───── Records for the exercise ─────
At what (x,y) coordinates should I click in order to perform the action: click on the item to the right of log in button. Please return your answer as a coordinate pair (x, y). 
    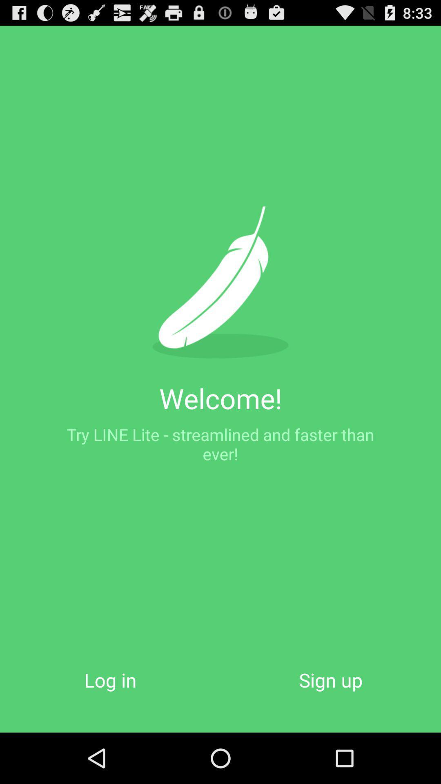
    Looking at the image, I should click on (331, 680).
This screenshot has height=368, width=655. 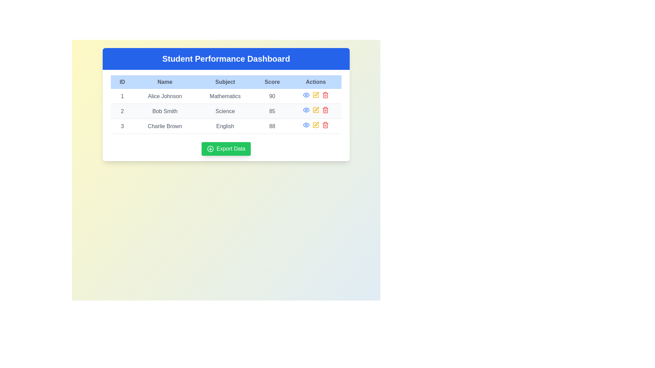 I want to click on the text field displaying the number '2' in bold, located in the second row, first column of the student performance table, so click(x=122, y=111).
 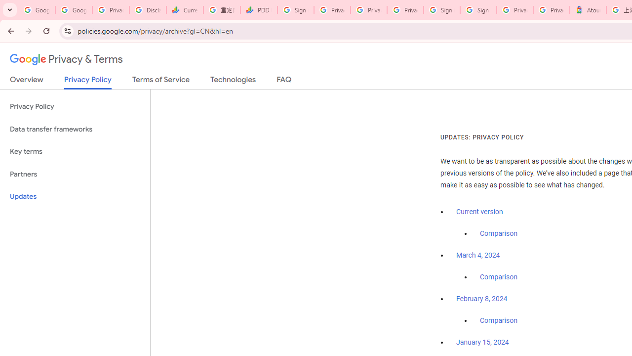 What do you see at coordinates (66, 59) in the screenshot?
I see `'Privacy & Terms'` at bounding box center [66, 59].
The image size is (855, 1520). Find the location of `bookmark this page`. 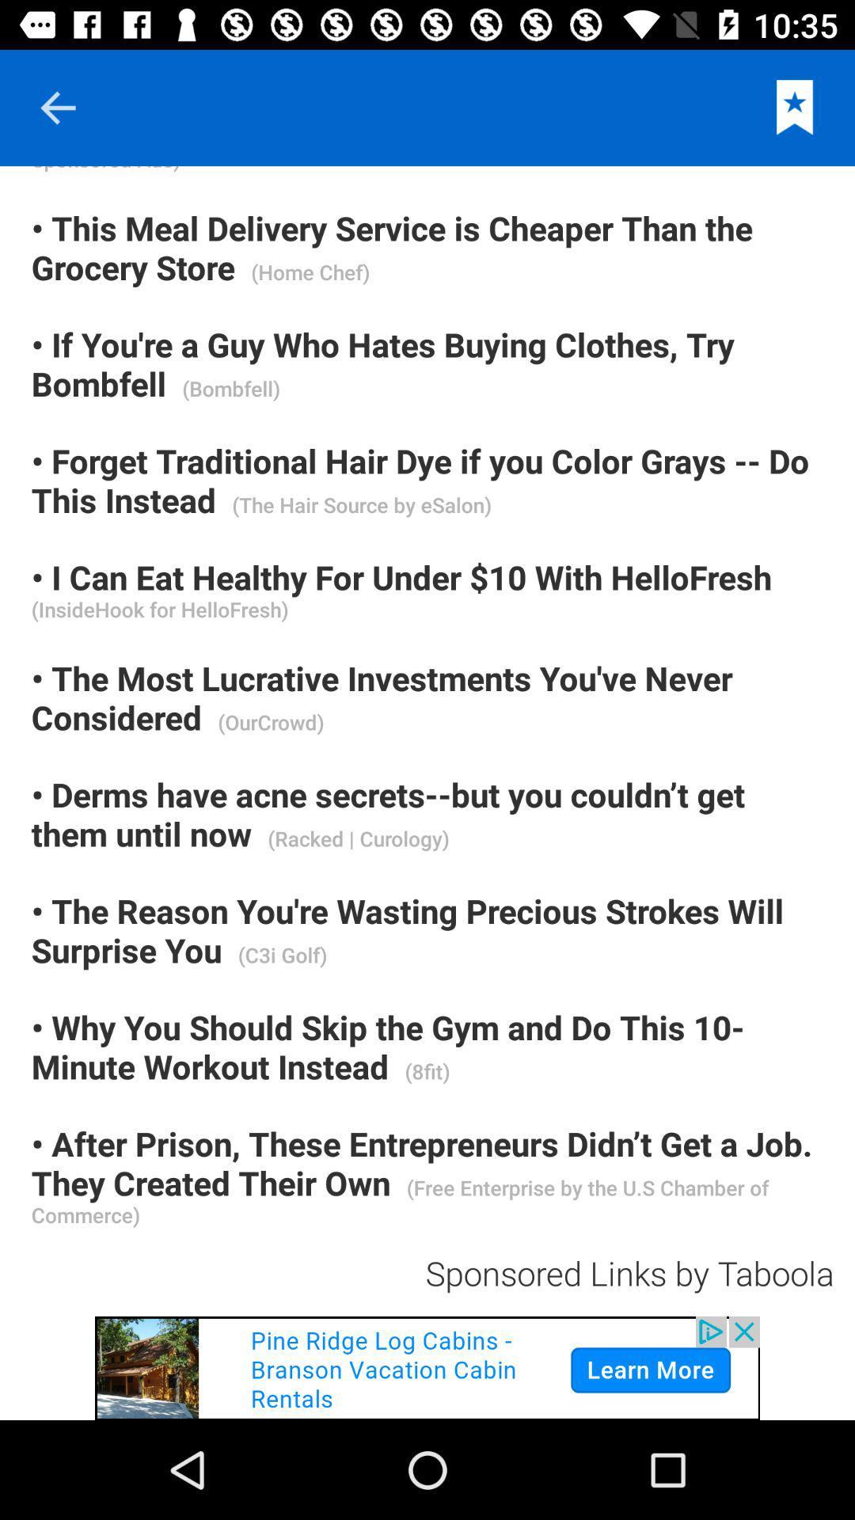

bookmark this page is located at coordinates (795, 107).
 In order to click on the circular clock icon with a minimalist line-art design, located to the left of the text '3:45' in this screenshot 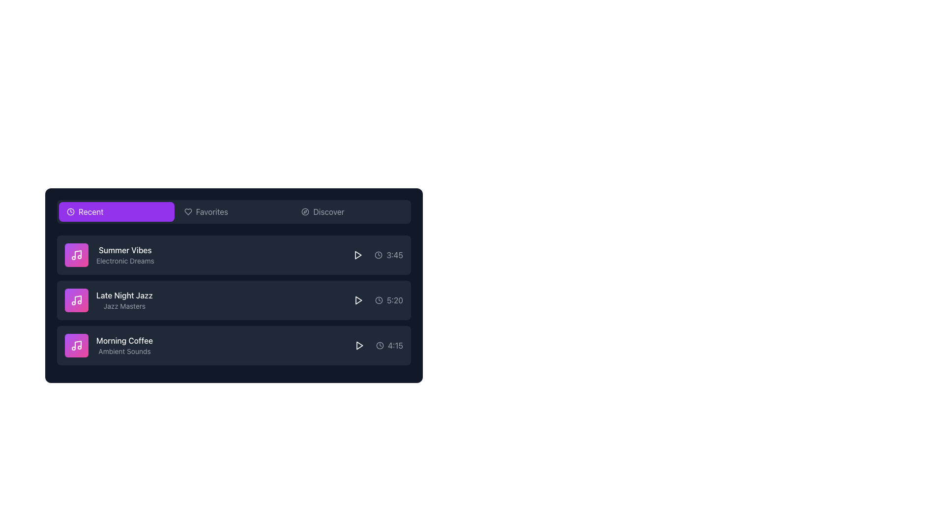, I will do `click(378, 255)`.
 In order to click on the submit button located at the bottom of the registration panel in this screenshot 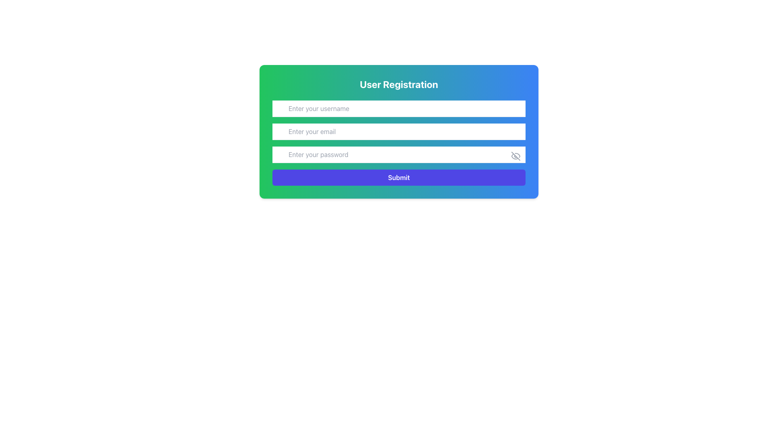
─────
> [Exercise brief] Please copy the data from its first line through the line containing "Looking at the", swapping "log in button" for "sign up button" and changing nothing else. Leave out the pictures.

> [Reply]
At what (x,y) coordinates should I click in order to perform the action: click on the item to the right of sign up button. Please return your answer as a coordinate pair (x, y). 
    Looking at the image, I should click on (331, 680).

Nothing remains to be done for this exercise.